* **Set task**: Please explain, in one to three sentences, why the commentary on Ted Cruz's campaign below says actual conservatives have reason to be cautiously optimistic.

* **Page extract**:
####
Despite the fact that Donald Trump is poised to sweep his home state of New York and plausibly several other New England states in its wake, the surge of Texas senator Ted Cruz has given actual conservatives reason to be cautiously optimistic. His well-oiled delegate collection machine has been cleaning Trump’s clock in recent non-primary states like Colorado and North Dakota. Furthermore, if Trump fails to clinch the nomination outright, Cruz’s team has loaded The Donald’s delegate slate with double agents who will turn on him in a contested convention once they are unbound. That Cruz, he has a very good brain. Meanwhile, Trump’s response has been the usual: Trumpertantrums and more Trumpertantrums.
Riding this wave of hope, some are daring to wonder out loud if Cruz might pull off not only the Republican nomination, but a general election victory as well. With an increasingly unpopular Hillary Clinton as the presumptive nominee, the Democrat party could be in for an upset. Is it possible? Could Cruz usher in a new golden age of conservatism?
As usual, in typical Puddleglum fashion, I feel compelled to throw a wet blanket on things and remind everyone that most recent polls still show Hillary beating Cruz, sometimes outside the margin of error. Moreover, this is not a bad reflection of the country’s electoral and demographic makeup, which is becoming bluer by the year. That’s just a fact. And the liberal media is already projecting their image of Cruz to the public: a creepy, crazy guy with a weird face that nobody likes. The nastiness will only intensify if he becomes the nominee. And, sad but true, it will sway far more people than any policy position.
But it doesn’t matter, because this election is not about beating Hillary Clinton. It never was.
I know, I know, Cruz says it is. Of course he does. He has to say it, and he has to believe it. Something would be wrong if he didn’t. And God bless those volunteers and voters who’ve rallied around him with unshakable confidence that he will be our next president. They are more hopeful than I, I who am most like Doubting Thomas of the twelve. “Let us also go, that we may die with him.” Come along boys, let’s get it over with.
####
* **Provided material**:
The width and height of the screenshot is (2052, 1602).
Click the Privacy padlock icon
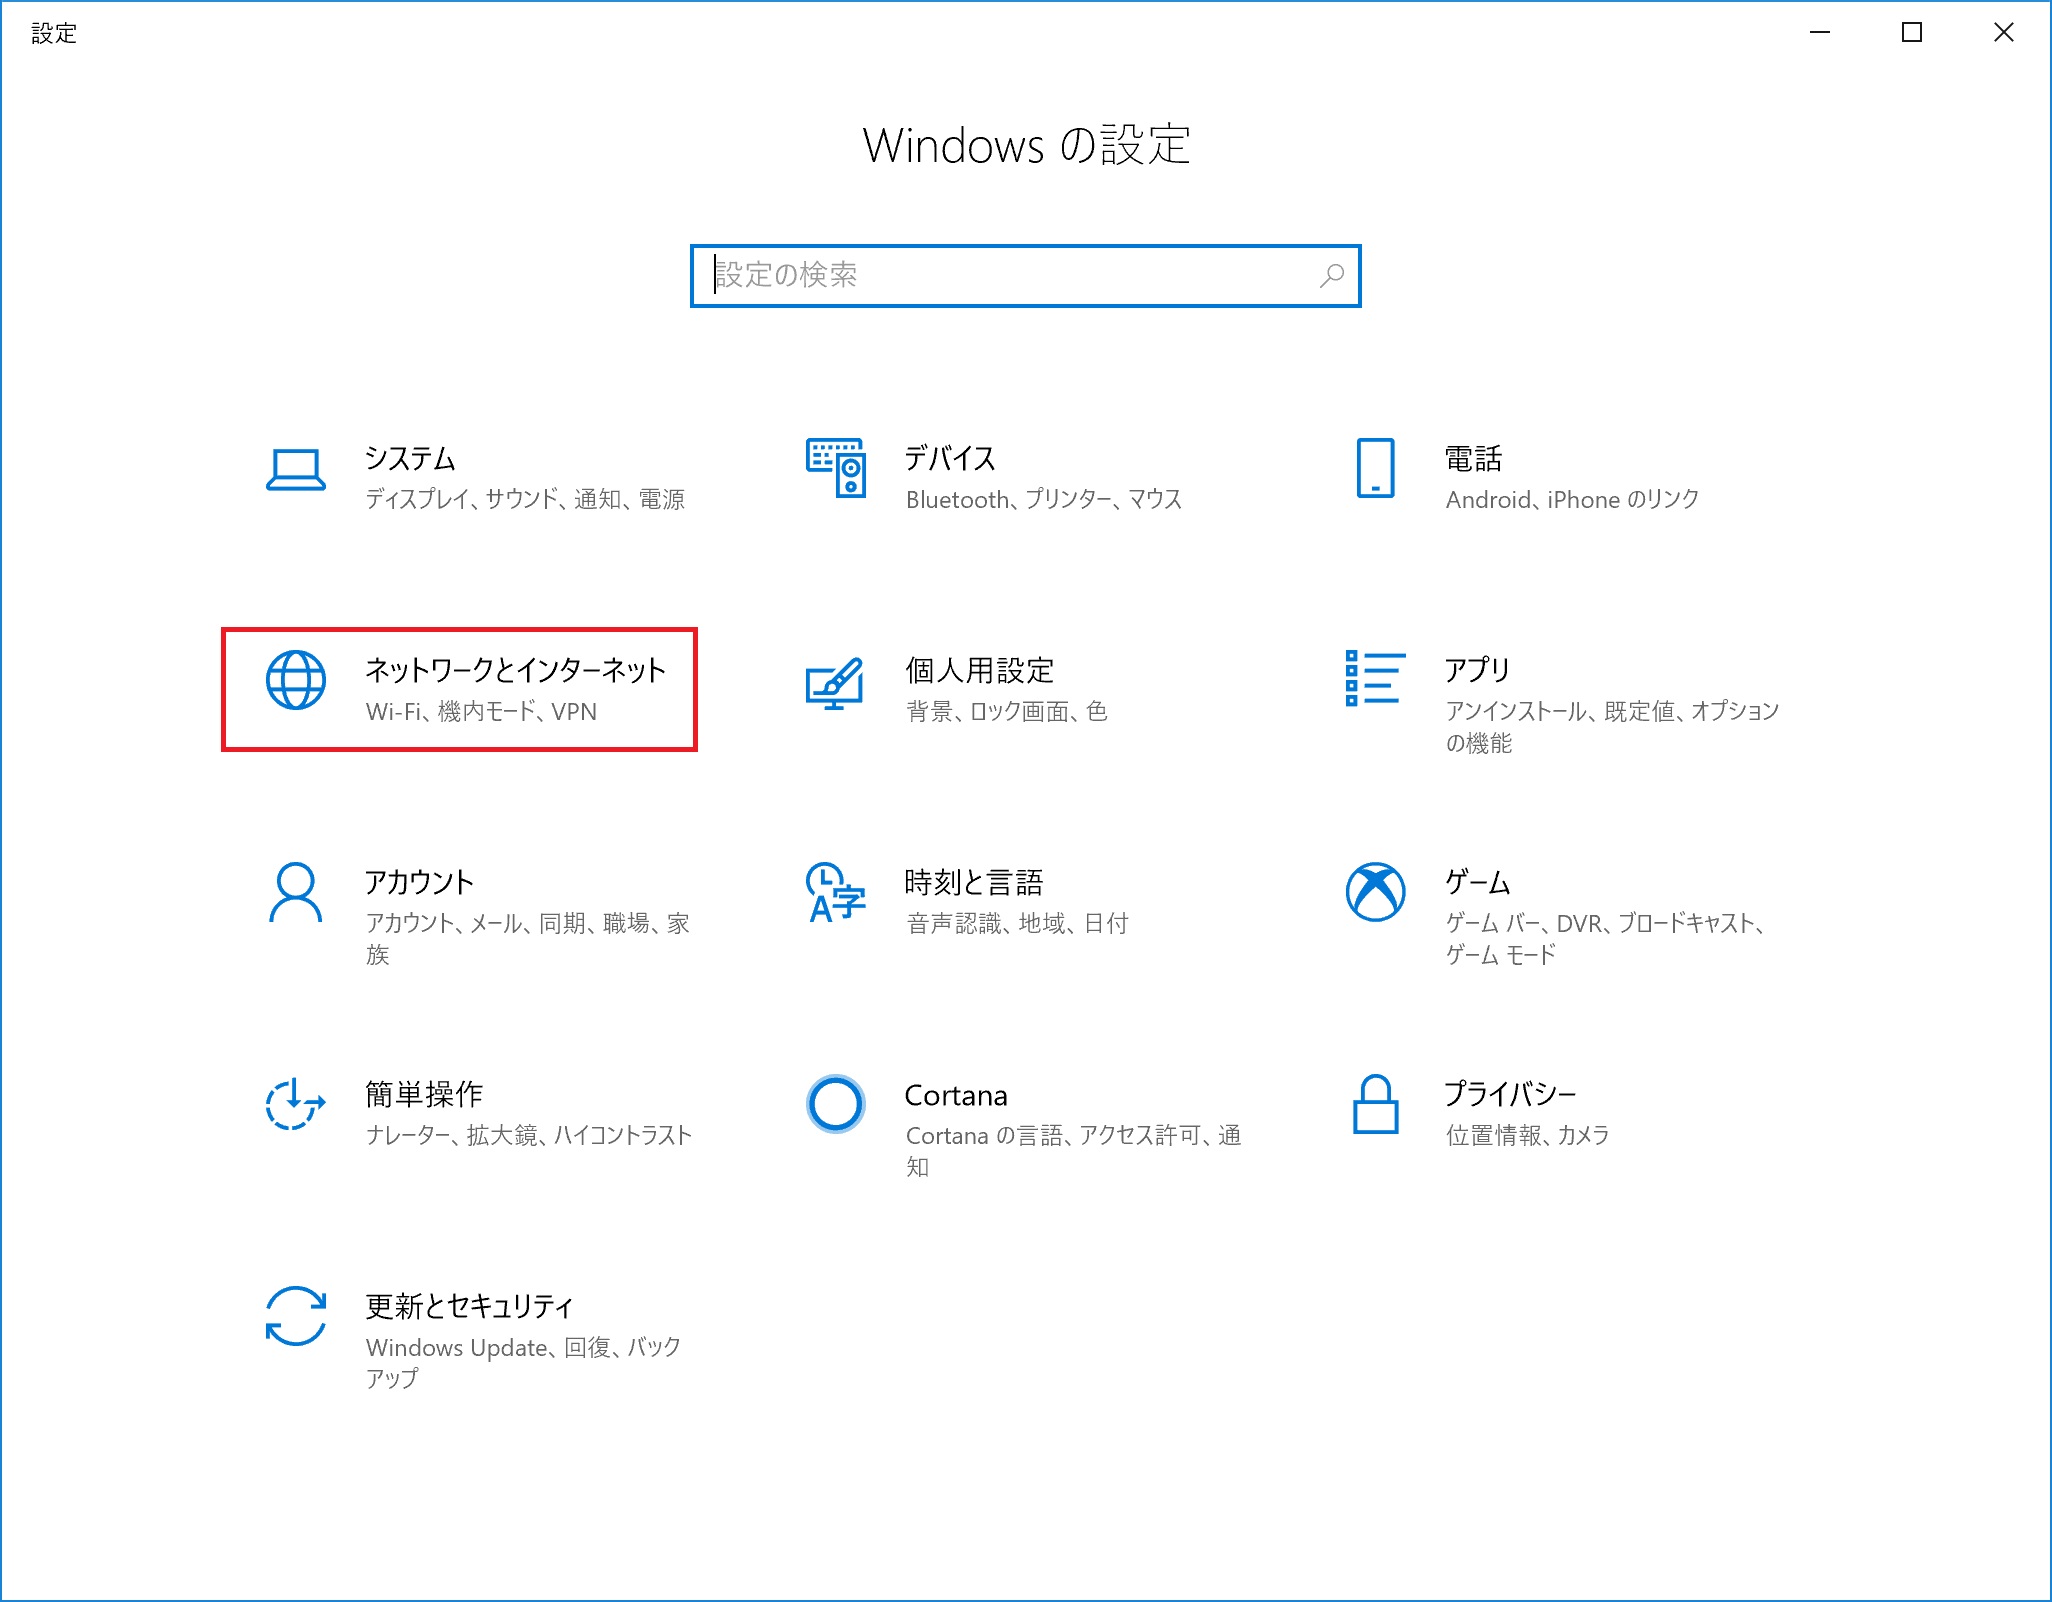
####
* **Answer to this task**: The reason is Cruz's surge. His delegate collection machine has been beating Trump in recent non-primary states like Colorado and North Dakota. His team has also loaded Trump's delegate slate with double agents who will turn on Trump in a contested convention once they are unbound, if Trump fails to clinch the nomination outright.